begin

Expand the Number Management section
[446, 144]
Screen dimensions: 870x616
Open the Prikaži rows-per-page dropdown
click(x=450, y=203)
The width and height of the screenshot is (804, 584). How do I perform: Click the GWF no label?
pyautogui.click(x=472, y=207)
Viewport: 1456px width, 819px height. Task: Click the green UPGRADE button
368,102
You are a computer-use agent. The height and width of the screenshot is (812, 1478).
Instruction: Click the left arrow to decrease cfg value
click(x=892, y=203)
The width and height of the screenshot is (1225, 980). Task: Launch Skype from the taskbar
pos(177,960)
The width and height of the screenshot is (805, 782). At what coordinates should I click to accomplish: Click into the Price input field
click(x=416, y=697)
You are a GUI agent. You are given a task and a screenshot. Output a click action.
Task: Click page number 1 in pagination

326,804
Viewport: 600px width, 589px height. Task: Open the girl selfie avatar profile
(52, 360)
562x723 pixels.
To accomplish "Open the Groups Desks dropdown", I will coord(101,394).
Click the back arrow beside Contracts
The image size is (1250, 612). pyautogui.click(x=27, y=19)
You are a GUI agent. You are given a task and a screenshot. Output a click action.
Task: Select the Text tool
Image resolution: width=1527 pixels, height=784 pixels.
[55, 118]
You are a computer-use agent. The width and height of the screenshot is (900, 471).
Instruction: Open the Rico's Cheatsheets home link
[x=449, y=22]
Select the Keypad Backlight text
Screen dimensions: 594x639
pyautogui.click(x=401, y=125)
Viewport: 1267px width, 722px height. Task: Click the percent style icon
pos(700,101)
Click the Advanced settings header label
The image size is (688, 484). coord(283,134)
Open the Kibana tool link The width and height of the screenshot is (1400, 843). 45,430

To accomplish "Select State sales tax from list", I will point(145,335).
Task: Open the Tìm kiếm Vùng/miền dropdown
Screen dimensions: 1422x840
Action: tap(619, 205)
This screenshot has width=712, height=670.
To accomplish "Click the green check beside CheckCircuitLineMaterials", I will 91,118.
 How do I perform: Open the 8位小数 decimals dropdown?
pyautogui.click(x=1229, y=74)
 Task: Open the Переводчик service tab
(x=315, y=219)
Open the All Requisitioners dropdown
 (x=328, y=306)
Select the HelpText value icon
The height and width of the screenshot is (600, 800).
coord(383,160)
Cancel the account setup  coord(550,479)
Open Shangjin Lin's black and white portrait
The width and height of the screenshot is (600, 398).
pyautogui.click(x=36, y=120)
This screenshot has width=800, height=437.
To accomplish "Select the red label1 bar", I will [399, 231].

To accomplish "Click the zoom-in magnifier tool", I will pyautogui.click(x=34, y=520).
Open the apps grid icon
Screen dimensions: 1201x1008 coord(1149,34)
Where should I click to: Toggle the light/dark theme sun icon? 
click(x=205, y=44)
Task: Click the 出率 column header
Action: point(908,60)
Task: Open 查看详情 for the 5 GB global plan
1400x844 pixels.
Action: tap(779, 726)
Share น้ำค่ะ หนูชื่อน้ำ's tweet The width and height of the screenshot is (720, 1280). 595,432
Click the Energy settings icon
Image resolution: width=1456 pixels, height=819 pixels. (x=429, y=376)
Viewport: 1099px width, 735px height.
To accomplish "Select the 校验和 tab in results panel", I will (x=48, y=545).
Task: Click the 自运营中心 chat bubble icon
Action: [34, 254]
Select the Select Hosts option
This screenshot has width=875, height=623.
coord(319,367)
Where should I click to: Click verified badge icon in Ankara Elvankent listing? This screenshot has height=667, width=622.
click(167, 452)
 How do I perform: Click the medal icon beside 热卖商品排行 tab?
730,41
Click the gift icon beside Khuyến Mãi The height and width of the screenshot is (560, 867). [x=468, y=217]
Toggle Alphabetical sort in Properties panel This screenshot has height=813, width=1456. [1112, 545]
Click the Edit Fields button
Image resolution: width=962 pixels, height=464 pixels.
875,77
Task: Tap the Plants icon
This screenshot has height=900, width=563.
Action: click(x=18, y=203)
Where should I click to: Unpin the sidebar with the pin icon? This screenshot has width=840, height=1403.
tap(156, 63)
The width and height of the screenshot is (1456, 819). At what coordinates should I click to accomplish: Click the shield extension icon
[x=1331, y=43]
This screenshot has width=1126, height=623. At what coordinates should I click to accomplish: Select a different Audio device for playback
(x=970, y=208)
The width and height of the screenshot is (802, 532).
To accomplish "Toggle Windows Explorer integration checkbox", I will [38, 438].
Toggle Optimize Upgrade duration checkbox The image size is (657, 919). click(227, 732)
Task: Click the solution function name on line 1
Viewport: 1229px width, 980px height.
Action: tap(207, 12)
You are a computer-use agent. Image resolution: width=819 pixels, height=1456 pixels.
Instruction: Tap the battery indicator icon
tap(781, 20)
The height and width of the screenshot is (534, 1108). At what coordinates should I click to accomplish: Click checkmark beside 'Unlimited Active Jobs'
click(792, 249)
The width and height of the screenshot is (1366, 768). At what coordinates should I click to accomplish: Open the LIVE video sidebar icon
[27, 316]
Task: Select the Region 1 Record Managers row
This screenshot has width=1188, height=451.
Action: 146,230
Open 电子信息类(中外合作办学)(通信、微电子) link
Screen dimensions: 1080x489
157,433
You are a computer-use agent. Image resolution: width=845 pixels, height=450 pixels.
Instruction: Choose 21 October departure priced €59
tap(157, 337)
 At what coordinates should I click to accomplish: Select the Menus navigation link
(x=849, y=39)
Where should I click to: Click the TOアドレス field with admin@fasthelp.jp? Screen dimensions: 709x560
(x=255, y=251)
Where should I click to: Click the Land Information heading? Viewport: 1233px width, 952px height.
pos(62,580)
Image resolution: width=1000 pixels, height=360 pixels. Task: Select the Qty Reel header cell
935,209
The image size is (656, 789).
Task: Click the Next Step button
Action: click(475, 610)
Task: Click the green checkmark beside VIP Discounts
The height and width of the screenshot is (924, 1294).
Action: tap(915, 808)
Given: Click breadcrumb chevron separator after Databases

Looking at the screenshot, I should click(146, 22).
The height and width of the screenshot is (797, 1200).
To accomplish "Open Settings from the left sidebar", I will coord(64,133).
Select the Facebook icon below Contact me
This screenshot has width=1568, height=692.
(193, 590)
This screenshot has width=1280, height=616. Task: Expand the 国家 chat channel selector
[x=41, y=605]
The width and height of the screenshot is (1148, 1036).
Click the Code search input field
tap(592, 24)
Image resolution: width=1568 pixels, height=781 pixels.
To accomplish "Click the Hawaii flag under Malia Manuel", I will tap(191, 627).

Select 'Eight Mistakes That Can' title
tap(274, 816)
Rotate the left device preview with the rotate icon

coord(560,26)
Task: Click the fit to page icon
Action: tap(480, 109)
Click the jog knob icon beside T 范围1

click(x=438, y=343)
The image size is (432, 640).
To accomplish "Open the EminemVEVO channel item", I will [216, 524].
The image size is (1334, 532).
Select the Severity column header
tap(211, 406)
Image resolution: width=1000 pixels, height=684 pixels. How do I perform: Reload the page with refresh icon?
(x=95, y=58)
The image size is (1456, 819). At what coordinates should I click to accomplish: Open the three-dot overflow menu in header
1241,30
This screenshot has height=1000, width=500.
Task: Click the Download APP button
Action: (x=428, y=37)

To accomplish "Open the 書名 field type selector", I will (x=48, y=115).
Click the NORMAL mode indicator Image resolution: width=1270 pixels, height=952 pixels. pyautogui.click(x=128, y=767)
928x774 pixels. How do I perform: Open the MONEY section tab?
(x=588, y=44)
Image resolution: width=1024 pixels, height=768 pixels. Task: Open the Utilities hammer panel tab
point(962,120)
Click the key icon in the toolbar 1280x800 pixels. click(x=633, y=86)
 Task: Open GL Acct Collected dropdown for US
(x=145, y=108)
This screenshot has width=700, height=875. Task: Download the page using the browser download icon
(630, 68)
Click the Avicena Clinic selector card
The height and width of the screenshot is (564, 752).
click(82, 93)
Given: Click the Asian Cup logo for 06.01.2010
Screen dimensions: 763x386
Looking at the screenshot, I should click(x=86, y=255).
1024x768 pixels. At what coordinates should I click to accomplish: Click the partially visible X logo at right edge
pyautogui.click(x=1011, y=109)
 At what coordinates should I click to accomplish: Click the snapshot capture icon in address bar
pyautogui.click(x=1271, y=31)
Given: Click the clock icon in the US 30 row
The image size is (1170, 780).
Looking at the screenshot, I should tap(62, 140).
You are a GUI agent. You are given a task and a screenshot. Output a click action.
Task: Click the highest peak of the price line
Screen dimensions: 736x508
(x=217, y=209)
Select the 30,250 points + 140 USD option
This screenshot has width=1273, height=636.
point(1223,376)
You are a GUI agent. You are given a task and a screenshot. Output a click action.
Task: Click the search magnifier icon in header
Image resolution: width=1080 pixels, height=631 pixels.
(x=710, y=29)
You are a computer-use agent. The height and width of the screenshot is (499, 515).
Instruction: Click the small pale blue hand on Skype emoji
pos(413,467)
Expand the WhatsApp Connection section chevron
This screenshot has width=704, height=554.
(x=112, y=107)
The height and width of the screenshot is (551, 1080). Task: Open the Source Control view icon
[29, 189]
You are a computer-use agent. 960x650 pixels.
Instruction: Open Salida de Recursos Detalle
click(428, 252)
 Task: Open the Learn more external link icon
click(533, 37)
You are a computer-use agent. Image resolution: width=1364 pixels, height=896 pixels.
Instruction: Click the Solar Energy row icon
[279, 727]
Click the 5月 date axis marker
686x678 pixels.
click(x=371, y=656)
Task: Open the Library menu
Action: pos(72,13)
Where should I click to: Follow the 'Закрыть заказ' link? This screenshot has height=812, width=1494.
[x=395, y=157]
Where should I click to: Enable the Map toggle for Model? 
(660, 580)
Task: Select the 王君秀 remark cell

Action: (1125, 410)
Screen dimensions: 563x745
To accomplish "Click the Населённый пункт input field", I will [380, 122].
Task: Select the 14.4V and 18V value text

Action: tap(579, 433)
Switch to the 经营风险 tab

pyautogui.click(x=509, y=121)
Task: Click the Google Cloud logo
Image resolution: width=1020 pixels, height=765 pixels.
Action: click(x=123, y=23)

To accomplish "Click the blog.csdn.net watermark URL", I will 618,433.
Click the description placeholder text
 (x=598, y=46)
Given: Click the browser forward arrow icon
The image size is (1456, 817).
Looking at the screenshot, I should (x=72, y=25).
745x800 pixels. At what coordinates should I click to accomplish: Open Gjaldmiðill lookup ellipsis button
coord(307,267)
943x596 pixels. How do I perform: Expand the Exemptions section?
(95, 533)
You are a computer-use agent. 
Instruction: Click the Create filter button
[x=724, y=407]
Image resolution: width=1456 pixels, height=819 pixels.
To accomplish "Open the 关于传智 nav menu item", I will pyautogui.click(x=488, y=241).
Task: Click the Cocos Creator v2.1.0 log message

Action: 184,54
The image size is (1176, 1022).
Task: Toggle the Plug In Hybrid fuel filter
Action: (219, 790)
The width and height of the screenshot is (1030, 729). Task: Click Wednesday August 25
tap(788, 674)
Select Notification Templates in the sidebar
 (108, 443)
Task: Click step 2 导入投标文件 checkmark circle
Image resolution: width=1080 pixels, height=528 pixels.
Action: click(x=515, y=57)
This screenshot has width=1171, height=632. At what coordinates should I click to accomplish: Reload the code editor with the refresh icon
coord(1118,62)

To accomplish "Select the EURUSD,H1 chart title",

end

§ GOAL OF THE EXERCISE
Rescale the rows beginning at the line containing "Task: Open 查看详情 for the 5 GB global plan" and running through the line containing "Share น้ำค่ะ หนูชื่อน้ำ's", both included, and give all of those lines again, requests included. Multiply every coordinate in the answers by 0.45 and round each to a whole number with halves rounded up, leaving the numbers in the requests unchanged.

§ PROBLEM SOLUTION
Task: Open 查看详情 for the 5 GB global plan
1400x844 pixels.
Action: tap(351, 327)
Share น้ำค่ะ หนูชื่อน้ำ's tweet The width and height of the screenshot is (720, 1280). 268,194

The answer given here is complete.